Local Interpretation (LIME)
Synopsis
This operator is a meta operator to generate an approximation of the decision a given (complex) model made for specific examples. The key idea is to generate local feature weights ("Interpretations") which can be easier interpreted and thus can help to understand the "reasoning" for a decision of a complex model on a per example basis.
Description
To do this we run the following algorithm:
-
- Draw uniformly distributed random data in [0,1] for all attributes
-
- Scale them to the same min/max like the input data
-
- Score them with the complex model
-
For each example in your input set do:
-
- Calculate the euclidian distance d between the example and your random examples (normalized)
-
- Use w = sqrt(exp(-(pow(d,2)/pow(this.kernel_width,2))) as a weight for the local model
-
- Run the inner process, which creates a feature weight (e.g. via Weight by XXX, Linear Regression or Logistic Regression)
-
- Add the top k attributes with their importance to the input set
As a result you get example set with new attributes describing the most important local attributes and a collection of attribute weights containing the full vector. If you calculate a performance vector in the inner process and connect it to the Per port, you can get the performance of the local description attached to every example.
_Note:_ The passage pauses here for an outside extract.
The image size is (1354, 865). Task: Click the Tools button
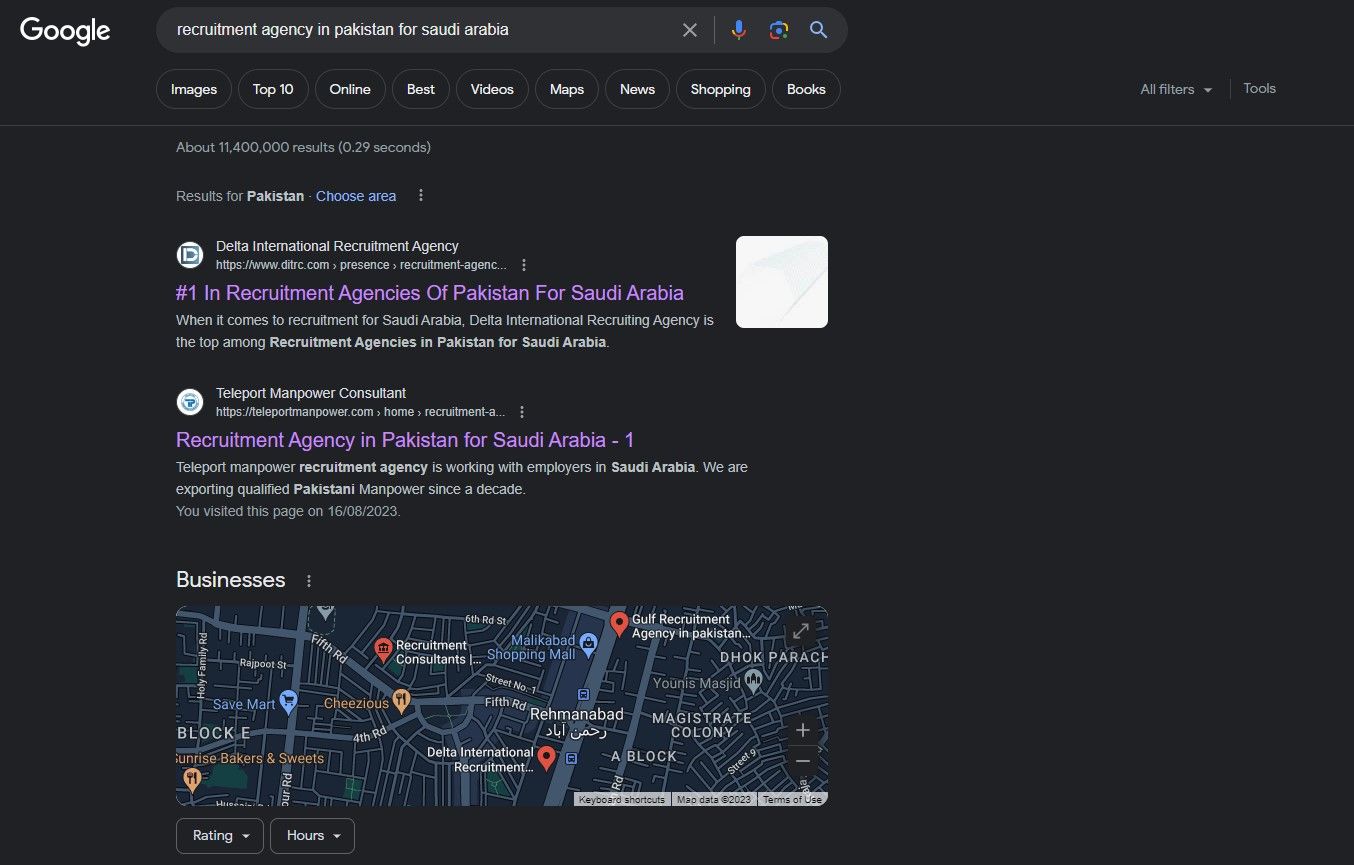[1259, 88]
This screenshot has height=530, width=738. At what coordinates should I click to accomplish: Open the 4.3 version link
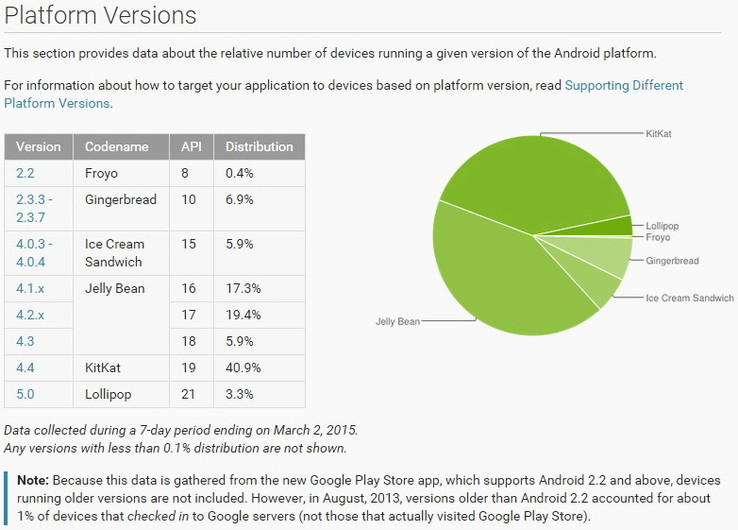coord(25,341)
- https://homes.cs.washington.edu/~marcotcr/blog/lime/
- https://arxiv.org/pdf/1602.04938v1.pdf
- https://github.com/marcotcr/lime
Input
exa
The ExampleSet you want to get interpretations for. Needs to have a reasonable size to estimate min and max.
mod
The (complex) input model.
Output
exa
ExampleSet with local interpretations.
mod
The passed through input model.
wei
A collection of Attribute Weights for each example.
loc
The collection of local models.
Parameters
Use locality heuristics
If this parameter is set to true the locality heuristics derived from LIME (0.2*sqrt(#atts)) is used, otherwise the locality has to be set manually.
Locality
A factor describing how local the model should be. The smaller this value is the more localized the model. It is used as kernel_width in step 5.
Sample size
Number of random examples drawn to built the local models on.
Number of attributes
Number of attributes put into the ExampleSet in step 7. All attribute weights are delivered via the 'wei' port.
Weight threshold
A threshold to remove all examples with weights smaller than this value in each iteration. This removes irrelevant (non-local) random examples from the learning and can significantly speed up the operator.
Use local random seed
This parameter indicates if a local random seed should be used.
Local random seed
If the use local random seed parameter is checked this parameter determines the local random seed.